You see, at the very time that Paul is listing all of God's great gifts and blessings through Christ our Lord, he's reminding the church that these are gifts and blessings, that they exist apart from the Church and have to come from outside the Church to the Church, as a gift. Paul reminds the congregation of their lives before the Gospel. All sinners are born lacking this grace of God, of God looking at you in mercy for Jesus' sake. God saves you from all this, calls you out of it, exposes it for what it is: the sin of having other gods, either obviously having them, or very subtly having them. The devil, after all, tells lies that are very subtle.

But Paul doesn't remind the Church of her life outside the Gospel of Christ crucified to stop at that. He does it to praise God for all that he has done for the Church. He does it to give all glory to our Father through Christ his dear Son. He does it to fight despair with the Gospel, through faith in that Gospel. “I do not cease to give thanks for you, remembering you in my prayers, 17 that the God of our Lord Jesus Christ, the Father of glory, may give you the Spirit of wisdom and of revelation in the knowledge of him, 18 having the eyes of your hearts enlightened, that you may know what is the hope to which he has called you, what are the riches of his glorious inheritance in the saints, 19 and what is the immeasurable greatness of his power toward us who believe, according to the working of his great might

This is where we celebrate the Feast of All Saints. And we do it by believing the Gospel. “For all the saints who from their labors rest, who thee by faith before the world confessed. Thy name O Jesus be forever blessed. Alleluia, alleluia.”

This is the inheritance, and it is a heavenly inheritance, not from Adam, but from the new Adam who gives an inheritance not of sin and death and listening to the devil, but an inheritance of holiness, eternal life, and listening to his holy Word. This inheritance is given you in your Baptism, as you are joined by faith there to the One who shed his blood for you. And not just for you. The might of the Father is the might “he worked in Christ when he raised him from the dead and seated him at his right hand in the heavenly places”. And Christ has delivered this eternal life to the Church on earth and in heaven, and will deliver it on the day of resurrection.

And this is the new will. It is not your will, but the will of Christ which you receive as a gift. It is the will that doesn't want what sin, death, and the devil have to sell, but only what Christ wishes to give for free – and that is forgiveness of sins, life, and salvation. It is the will that daily repents of all sin, as we daily pray in Luther's evening prayer.

This is the true hope, the true praise, and the true word of those who need Christ's blood and cross. That is, your hope is the cross, your praise is the cross, and the Word that is for you is the word of the cross.

This is how we celebrate All Saints day, by giving thanks for the Gospel that sustained all the saints against despair, and will continue to do so as long as there is the Church on earth (which will be until the Last Day).

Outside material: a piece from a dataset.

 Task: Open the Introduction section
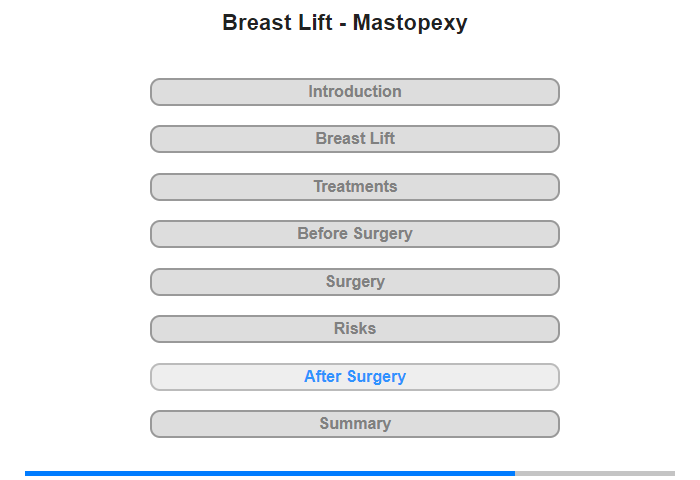[x=355, y=92]
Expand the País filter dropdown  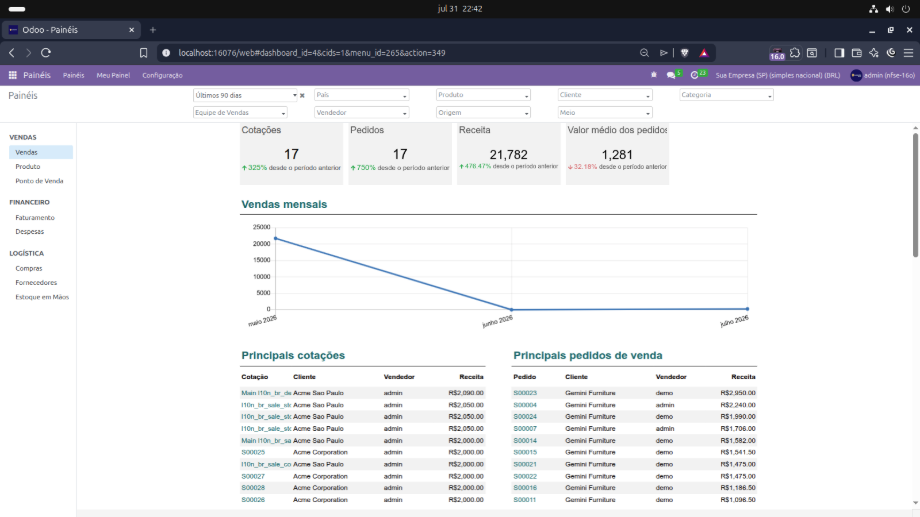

But we also take the time on All Saints day to remind ourselves how Christians mourn the death of Christians. As Christians we grieve with the sure and certain hope of the resurrection. With the shock of death comes acceptance, with sadness comes joy, with anger and frustration comes trust, with regret comes forgiveness, and with loneliness comes comfort.

But above all this is the glory – what Christ has done by his cross through his Word, Baptism, and the Lord's Supper. This is the glory, that Christ is seated “far above all rule and authority and power and dominion, and above every name that is named, not only in this age but also in the one to come. 22 And he [the Father] put all things under his feet and gave him as head over all things to the church, 23 which is his body, the fullness of him who fills all in all.

Conclusion: And so the saints live. All of them. All glory is to the Father, who sent his Son for your salvation. All glory is to the Son, whose blood frees the saints from all sin, from all death, from all despair of the devil. All glory is to the Spirit, who keeps the whole Christian Church with Christ in the one true faith. There's no glory left over for us, and that's a good thing. Glory to God alone. Amen.